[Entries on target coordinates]
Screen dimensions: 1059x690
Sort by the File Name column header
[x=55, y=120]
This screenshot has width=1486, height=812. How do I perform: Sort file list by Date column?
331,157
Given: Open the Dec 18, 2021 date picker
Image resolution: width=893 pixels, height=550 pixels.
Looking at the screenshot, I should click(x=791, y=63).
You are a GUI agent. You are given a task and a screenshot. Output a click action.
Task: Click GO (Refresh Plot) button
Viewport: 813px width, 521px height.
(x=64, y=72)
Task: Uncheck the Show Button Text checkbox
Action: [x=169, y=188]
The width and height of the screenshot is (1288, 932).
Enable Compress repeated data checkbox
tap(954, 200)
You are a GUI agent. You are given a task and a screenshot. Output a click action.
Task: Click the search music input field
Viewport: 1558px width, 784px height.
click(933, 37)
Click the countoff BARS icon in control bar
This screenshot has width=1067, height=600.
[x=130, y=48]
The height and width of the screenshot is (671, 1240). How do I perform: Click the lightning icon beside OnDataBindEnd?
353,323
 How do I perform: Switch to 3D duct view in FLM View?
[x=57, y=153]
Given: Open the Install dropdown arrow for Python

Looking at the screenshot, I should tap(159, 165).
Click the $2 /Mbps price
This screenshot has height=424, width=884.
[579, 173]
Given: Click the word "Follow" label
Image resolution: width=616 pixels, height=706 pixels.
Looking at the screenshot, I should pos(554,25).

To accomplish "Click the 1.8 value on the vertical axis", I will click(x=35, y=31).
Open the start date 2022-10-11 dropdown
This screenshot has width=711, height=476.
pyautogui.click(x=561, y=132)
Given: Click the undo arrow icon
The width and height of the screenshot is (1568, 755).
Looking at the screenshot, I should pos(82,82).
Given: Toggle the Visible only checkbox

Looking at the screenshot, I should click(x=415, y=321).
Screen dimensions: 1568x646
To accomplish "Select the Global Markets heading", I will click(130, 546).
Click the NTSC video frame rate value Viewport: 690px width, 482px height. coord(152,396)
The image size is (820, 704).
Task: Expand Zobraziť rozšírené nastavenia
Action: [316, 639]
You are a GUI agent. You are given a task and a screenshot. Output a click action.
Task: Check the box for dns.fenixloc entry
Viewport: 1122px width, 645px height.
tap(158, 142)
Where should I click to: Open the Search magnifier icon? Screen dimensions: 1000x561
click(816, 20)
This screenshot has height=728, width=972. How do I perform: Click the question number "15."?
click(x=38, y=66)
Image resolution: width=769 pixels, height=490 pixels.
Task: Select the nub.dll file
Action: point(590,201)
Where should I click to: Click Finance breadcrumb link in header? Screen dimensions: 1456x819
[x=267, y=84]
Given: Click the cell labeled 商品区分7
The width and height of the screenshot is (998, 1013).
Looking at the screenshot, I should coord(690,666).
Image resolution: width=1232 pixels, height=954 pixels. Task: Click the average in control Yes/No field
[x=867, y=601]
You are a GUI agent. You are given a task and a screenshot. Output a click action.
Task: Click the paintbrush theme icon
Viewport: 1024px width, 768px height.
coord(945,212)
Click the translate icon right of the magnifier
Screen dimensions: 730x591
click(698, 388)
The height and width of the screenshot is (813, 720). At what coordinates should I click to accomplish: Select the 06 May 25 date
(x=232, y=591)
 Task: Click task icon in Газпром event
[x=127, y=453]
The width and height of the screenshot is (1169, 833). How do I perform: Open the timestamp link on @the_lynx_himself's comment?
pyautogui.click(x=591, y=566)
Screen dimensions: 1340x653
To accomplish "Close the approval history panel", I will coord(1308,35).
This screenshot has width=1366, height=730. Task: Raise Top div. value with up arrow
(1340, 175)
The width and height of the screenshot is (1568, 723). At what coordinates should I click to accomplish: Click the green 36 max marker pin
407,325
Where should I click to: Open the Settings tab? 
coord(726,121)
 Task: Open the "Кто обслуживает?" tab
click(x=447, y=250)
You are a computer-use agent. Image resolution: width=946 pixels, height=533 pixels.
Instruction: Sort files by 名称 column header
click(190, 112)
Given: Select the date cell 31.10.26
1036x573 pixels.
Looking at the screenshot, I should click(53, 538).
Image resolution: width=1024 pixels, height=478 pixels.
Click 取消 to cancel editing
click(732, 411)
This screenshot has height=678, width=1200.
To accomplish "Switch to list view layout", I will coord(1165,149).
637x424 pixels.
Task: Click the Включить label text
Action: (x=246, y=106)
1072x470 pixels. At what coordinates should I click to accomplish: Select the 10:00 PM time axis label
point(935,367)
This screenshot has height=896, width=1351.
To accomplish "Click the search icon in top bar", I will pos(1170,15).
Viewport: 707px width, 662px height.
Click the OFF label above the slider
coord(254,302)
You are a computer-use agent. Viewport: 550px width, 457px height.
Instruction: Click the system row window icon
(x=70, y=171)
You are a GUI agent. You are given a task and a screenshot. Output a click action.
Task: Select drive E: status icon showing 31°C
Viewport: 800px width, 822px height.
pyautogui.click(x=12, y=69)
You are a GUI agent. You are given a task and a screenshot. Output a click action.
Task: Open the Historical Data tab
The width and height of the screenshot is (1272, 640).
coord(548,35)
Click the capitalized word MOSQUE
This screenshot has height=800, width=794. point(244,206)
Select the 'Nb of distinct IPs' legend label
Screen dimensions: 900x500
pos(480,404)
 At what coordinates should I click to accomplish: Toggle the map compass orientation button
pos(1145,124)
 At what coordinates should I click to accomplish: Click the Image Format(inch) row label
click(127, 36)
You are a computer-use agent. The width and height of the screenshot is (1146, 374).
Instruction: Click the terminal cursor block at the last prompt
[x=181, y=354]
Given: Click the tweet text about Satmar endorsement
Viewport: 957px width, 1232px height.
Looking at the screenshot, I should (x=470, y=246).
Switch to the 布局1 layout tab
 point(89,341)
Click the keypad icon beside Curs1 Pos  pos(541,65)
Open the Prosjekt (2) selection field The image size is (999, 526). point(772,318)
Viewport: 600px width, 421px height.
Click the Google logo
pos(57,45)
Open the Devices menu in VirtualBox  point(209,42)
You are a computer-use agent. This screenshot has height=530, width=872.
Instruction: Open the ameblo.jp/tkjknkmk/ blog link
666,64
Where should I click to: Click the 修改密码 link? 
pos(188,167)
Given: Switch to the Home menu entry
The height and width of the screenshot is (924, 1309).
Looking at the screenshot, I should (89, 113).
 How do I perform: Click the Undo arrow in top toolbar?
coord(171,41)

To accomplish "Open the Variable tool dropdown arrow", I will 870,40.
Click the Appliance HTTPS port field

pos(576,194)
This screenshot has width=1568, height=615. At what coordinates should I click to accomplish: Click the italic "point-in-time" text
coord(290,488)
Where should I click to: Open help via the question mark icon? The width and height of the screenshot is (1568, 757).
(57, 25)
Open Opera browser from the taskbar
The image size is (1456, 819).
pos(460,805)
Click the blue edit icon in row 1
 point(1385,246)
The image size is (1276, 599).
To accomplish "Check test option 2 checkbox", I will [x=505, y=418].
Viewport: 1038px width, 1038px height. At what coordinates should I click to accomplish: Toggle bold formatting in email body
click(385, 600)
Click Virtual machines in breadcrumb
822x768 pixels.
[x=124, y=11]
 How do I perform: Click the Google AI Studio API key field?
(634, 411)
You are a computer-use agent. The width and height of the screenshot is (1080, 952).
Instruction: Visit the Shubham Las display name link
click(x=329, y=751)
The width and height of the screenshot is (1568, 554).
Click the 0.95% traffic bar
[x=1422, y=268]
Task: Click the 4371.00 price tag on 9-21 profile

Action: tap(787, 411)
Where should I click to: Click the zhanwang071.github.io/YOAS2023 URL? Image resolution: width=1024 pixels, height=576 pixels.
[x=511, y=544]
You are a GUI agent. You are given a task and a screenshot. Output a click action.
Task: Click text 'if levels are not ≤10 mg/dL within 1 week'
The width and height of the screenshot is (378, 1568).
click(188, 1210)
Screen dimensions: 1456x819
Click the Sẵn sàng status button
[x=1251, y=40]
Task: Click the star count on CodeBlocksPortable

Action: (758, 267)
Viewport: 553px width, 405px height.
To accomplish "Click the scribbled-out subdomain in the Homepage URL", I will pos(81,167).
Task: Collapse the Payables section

=== Exercise prompt ===
Update the part of the listing that opens with the line containing "The width and height of the screenshot is (1568, 723)." and closes with the line containing "Looking at the screenshot, I should click(53, 538).", replacing "Settings" with "Preferences". Reproduce only those lines, with everything else in them unchanged.

=== Task result ===
The width and height of the screenshot is (1568, 723). At what coordinates should I click to accomplish: Click the green 36 max marker pin
407,325
Where should I click to: Open the Preferences tab? 
coord(726,121)
 Task: Open the "Кто обслуживает?" tab
click(x=447, y=250)
You are a computer-use agent. Image resolution: width=946 pixels, height=533 pixels.
Instruction: Sort files by 名称 column header
click(190, 112)
Given: Select the date cell 31.10.26
1036x573 pixels.
Looking at the screenshot, I should click(53, 538).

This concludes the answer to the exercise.